The CPU_DEAD notifier chain is called on the CPU requesting the other
one to go down (so on the boot CPU in suspend case). So we call it _for_
all non-boot CPUs in the boot CPU.

> And another difference looks to me to be that right now we call
> cpu_disable_scheduler() from stop-machine context, which I think is no
> longer true with this patch. Perhaps the changelog could tell why that
> is ok?

Okay, I'll add something.


Juergen
Jürgen Groß March 27, 2019, 4:45 p.m. UTC | #6
On 27/03/2019 17:22, Jan Beulich wrote:
>>>> On 18.03.19 at 14:11, <jgross@suse.com> wrote:
>> @@ -1738,6 +1733,9 @@ static int cpu_schedule_callback(
>>          rc = cpu_schedule_up(cpu);
>>          break;
>>      case CPU_DEAD:
>> +        rcu_read_lock(&domlist_read_lock);
>> +        cpu_disable_scheduler(cpu);
>> +        rcu_read_unlock(&domlist_read_lock);
>>          SCHED_OP(sched, deinit_pdata, sd->sched_priv, cpu);
>>          /* Fallthrough */
>>      case CPU_UP_CANCELED:
> 
> cpu_disable_scheduler() has a return value (and hence means to
> fail) - is ignoring this here really appropriate?

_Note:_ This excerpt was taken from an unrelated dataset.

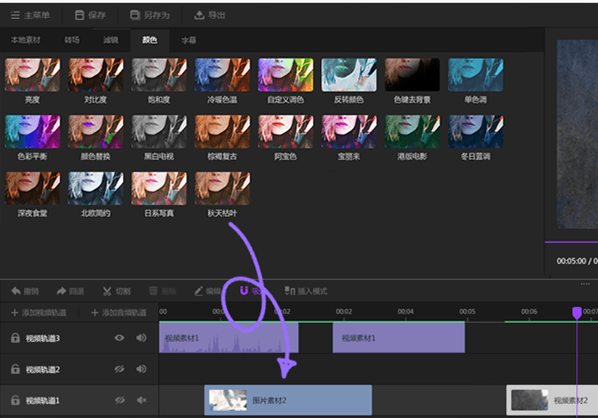Click the 保存 save icon
Image resolution: width=598 pixels, height=418 pixels.
(x=79, y=15)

You are right, I should handle those cases in cpu_disable_scheduler().
Without the complete series committed this will result in a case not
handled correctly: dom0 trying to pin a vcpu to a physical cpu other
than cpu 0 via SCHEDOP_pin_override and suspending in that state. I'm
not aware of any dom0 trying to do that.

> Also while indeed (as the description says) there's no need to
> run the function on the CPU itself, it's not obvious to me that
> it's safe to run it outside of stop_machine() context. Or to be
> more precise, it's not clear to me that leaving stop_machine()
> context with the adjustments not done yet is not going to
> lead to problems (due to the gap between leaving that context
> and acquiring the RCU lock). Could you clarify this in the
> description, please (if it indeed is fine this way)?

It is fine, as the chances are zero that any code will run on the cpu
just taken down and that cpu is not holding any locks we might need.

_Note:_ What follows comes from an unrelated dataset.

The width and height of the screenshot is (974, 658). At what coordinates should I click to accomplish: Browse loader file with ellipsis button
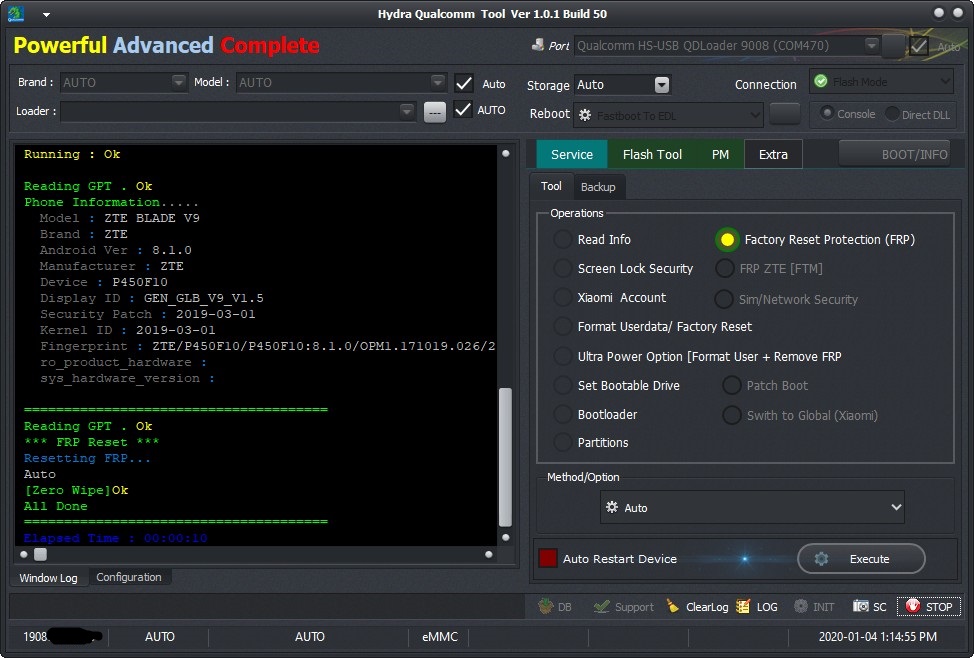tap(435, 112)
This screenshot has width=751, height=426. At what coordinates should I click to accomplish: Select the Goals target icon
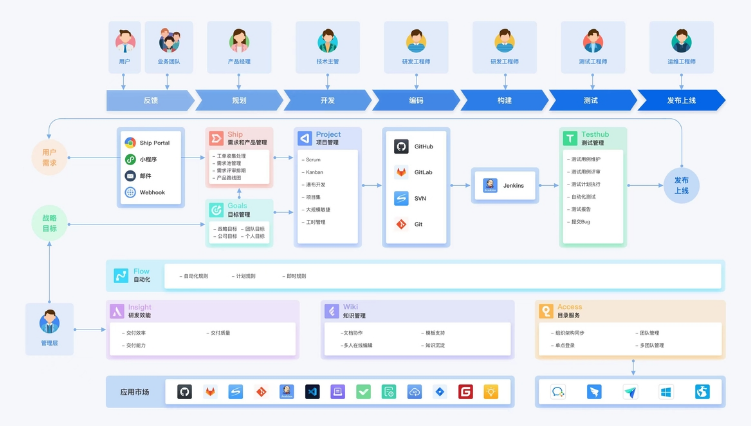coord(216,210)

I'll add that to the commit message.


Juergen
Dario Faggioli March 27, 2019, 4:51 p.m. UTC | #7
On Wed, 2019-03-27 at 17:31 +0100, Juergen Gross wrote:
> On 27/03/2019 17:24, Dario Faggioli wrote:
> > On Mon, 2019-03-18 at 14:11 +0100, Juergen Gross wrote:
> > > cpu_disable_scheduler() is being called from __cpu_disable()
> > > today.
> > > There is no need to call it on the cpu just being disabled, so
> > > use
> > > the CPU_DEAD case of the cpu notifier chain.
> > > 
> > So, what do you mean with "There is no need to call it on the cpu
> > just
> > being disabled"?
> > 
> > Because we still (even after this patch, I mean) call
> > cpu_disable_scheduler() on all non-boot CPUs, aren't we? It's just
> > that
> > right now we call it from __cpu_disable(), with the patch we call
> > it
> > slightly later.
> 
> The CPU_DEAD notifier chain is called on the CPU requesting the other
> one to go down (so on the boot CPU in suspend case). So we call it
> _for_
> all non-boot CPUs in the boot CPU.
> 
Mmm... ok, I see what you mean now.

I guess part of "the problem" is that "call func on cpu A" reads, at
least to me, as both 1) call func so that it acts on and change the
state of cpu A, and 2) call func in such a way that it executes on cpu
A.

But I'm no native speaker, so it may very well be that the confusion is
all and only mine.

Dario
Jürgen Groß March 27, 2019, 4:53 p.m. UTC | #8
On 27/03/2019 17:51, Dario Faggioli wrote:
> On Wed, 2019-03-27 at 17:31 +0100, Juergen Gross wrote:
>> On 27/03/2019 17:24, Dario Faggioli wrote:
>>> On Mon, 2019-03-18 at 14:11 +0100, Juergen Gross wrote:
>>>> cpu_disable_scheduler() is being called from __cpu_disable()
>>>> today.
>>>> There is no need to call it on the cpu just being disabled, so
>>>> use
>>>> the CPU_DEAD case of the cpu notifier chain.
>>>>
>>> So, what do you mean with "There is no need to call it on the cpu
>>> just
>>> being disabled"?
>>>
>>> Because we still (even after this patch, I mean) call
>>> cpu_disable_scheduler() on all non-boot CPUs, aren't we? It's just
>>> that
>>> right now we call it from __cpu_disable(), with the patch we call
>>> it
>>> slightly later.
>>
>> The CPU_DEAD notifier chain is called on the CPU requesting the other
>> one to go down (so on the boot CPU in suspend case). So we call it
>> _for_
>> all non-boot CPUs in the boot CPU.
>>
> Mmm... ok, I see what you mean now.
> 
> I guess part of "the problem" is that "call func on cpu A" reads, at
> least to me, as both 1) call func so that it acts on and change the
> state of cpu A, and 2) call func in such a way that it executes on cpu
> A.

I'll rephrase to "execute func on cpu...".


Juergen
Jan Beulich March 27, 2019, 4:58 p.m. UTC | #9
>>> On 27.03.19 at 17:45, <jgross@suse.com> wrote:
> On 27/03/2019 17:22, Jan Beulich wrote:
>> Also while indeed (as the description says) there's no need to
>> run the function on the CPU itself, it's not obvious to me that
>> it's safe to run it outside of stop_machine() context. Or to be
>> more precise, it's not clear to me that leaving stop_machine()
>> context with the adjustments not done yet is not going to
>> lead to problems (due to the gap between leaving that context
>> and acquiring the RCU lock). Could you clarify this in the
>> description, please (if it indeed is fine this way)?
> 
> It is fine, as the chances are zero that any code will run on the cpu
> just taken down and that cpu is not holding any locks we might need.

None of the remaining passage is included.